Rangkap Jabatan Komisaris BUMN Dinilai Bikin Fungsi Pengawasan Mandul
Dilihat dari aspek regulasi, rangkap jabatan komisaris di berbagai perusahaan BUMN memang tidak boleh dilakukan.
Penulis: Yanuar R Yovanda
Editor: Choirul Arifin
Laporan Wartawan Tribunnews.com, Yanuar Riezqi Yovanda
TRIBUNNEWS.COM, JAKARTA - Dilihat dari aspek regulasi, rangkap jabatan komisaris di berbagai perusahaan Badan Usaha Milik Negara (BUMN) memang tidak boleh dilakukan karena melanggar aturan.
Anggota Komisi VII DPR Rofik Hananto mengatakan, hal tersebut sesuai dengan Undang-undang BUMN pasal 33 karena khawatir terjadi konflik kepentingan.

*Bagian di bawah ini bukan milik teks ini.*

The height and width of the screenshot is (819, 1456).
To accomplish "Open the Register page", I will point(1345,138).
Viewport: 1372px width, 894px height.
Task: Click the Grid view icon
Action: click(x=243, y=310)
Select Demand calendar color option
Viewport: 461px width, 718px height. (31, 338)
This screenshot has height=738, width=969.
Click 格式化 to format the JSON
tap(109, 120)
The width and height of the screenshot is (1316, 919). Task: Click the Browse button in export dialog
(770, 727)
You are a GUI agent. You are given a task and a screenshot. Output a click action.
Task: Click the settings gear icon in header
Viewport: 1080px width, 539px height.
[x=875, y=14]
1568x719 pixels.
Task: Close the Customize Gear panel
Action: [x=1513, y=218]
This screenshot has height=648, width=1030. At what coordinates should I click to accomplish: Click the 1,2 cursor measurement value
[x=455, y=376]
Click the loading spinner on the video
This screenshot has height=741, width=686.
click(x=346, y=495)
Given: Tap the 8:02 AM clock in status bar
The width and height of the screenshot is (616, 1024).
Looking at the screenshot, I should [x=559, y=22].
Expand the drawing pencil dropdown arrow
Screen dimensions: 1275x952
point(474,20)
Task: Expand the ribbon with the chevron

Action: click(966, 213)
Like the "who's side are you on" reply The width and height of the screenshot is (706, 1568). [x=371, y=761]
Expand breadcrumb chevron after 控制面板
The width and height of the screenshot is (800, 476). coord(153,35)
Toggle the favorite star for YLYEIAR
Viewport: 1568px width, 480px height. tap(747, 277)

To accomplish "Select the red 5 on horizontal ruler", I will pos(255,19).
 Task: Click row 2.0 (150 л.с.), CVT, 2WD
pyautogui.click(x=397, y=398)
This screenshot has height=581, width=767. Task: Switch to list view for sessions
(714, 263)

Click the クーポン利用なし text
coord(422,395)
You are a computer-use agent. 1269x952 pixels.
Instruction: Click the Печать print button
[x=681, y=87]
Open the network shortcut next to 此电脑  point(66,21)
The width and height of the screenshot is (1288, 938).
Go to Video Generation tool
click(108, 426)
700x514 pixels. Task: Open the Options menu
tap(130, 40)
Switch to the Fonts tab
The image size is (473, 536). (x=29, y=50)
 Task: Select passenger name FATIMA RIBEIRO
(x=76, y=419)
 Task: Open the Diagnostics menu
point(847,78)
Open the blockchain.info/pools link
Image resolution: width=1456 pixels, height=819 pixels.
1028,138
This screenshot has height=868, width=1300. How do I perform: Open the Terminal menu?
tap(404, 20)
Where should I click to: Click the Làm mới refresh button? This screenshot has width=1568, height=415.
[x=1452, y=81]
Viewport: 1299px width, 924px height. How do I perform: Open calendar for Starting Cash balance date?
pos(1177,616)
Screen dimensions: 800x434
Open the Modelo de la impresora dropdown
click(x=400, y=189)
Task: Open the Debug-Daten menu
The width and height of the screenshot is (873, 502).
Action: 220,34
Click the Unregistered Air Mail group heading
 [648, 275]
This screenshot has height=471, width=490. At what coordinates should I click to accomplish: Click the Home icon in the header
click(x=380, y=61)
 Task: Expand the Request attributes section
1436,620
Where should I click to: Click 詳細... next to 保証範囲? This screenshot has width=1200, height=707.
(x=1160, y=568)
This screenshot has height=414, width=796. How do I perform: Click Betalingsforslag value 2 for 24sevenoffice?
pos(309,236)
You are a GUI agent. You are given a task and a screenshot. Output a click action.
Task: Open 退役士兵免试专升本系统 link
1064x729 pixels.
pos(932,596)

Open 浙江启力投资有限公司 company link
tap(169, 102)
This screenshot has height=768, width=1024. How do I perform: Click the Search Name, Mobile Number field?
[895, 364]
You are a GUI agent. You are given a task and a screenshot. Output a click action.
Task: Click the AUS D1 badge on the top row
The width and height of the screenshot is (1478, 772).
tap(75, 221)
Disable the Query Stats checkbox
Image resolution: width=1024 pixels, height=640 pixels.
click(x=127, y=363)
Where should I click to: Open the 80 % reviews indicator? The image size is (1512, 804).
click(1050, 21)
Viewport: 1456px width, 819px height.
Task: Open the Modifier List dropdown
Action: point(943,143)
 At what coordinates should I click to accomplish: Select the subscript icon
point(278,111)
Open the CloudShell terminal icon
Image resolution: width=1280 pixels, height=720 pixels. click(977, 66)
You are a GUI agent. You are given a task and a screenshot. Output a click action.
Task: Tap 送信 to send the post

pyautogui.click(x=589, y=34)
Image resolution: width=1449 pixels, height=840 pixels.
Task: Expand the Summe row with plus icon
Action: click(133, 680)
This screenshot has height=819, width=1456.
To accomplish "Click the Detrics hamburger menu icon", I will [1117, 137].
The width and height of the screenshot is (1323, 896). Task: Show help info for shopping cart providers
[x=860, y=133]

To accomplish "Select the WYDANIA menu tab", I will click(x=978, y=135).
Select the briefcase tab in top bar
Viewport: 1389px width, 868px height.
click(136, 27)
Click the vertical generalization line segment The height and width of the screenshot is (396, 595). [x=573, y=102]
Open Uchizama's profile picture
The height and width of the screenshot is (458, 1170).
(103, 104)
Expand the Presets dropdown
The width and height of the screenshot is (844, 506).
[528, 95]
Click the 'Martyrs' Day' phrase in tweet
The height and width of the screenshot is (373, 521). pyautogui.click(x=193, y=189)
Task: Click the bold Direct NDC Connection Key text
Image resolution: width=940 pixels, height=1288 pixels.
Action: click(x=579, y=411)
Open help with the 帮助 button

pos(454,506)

"Jadi, menimbulkan konflik kepentingan dan tanggung jawabnya tidak sempurna. Dia tidak bisa menjalankan fungsinya sebagai pengawas atas jalannya perusahaan yang ada di dalamnya," ujarnya dalam acara "Badan Usaha Miliknya Relawan" secara virtual, Jumat (6/11/2020).
Menurut dia, sekarang jumlah BUMN semakin banyak, tapi sebagian besar dari perusahaan pelat merah ini mirisnya sangat banyak yang bermasalah.
Baca juga: MK Tolak Permohonan Uji Materi UU Kementerian Negara Terkait Rangkap Jabatan Wakil Menteri
"Sementara, komisaris itu mengurangi masalah yang ada, tapi semakin tahun masalah BUMN bukannya bertambah selesai, menjadi bertambah banyak," kata Rofik.
Baca juga: Usulan Penghapusan Tradisi Rangkap Jabatan Komisaris BUMN, Ini Respon Legislator PPP
Karena itu, dia menilai komisaris yang dihadirkan tidak memenuhi kebutuhan dari perserian untuk memenuhi kebutuhan dan menyelesaikan tantangan.
"Begitu banyak BUMN hari ini yang inefisiensi yang bermasalah. Bahkan sampai bangkrut," pungkasnya.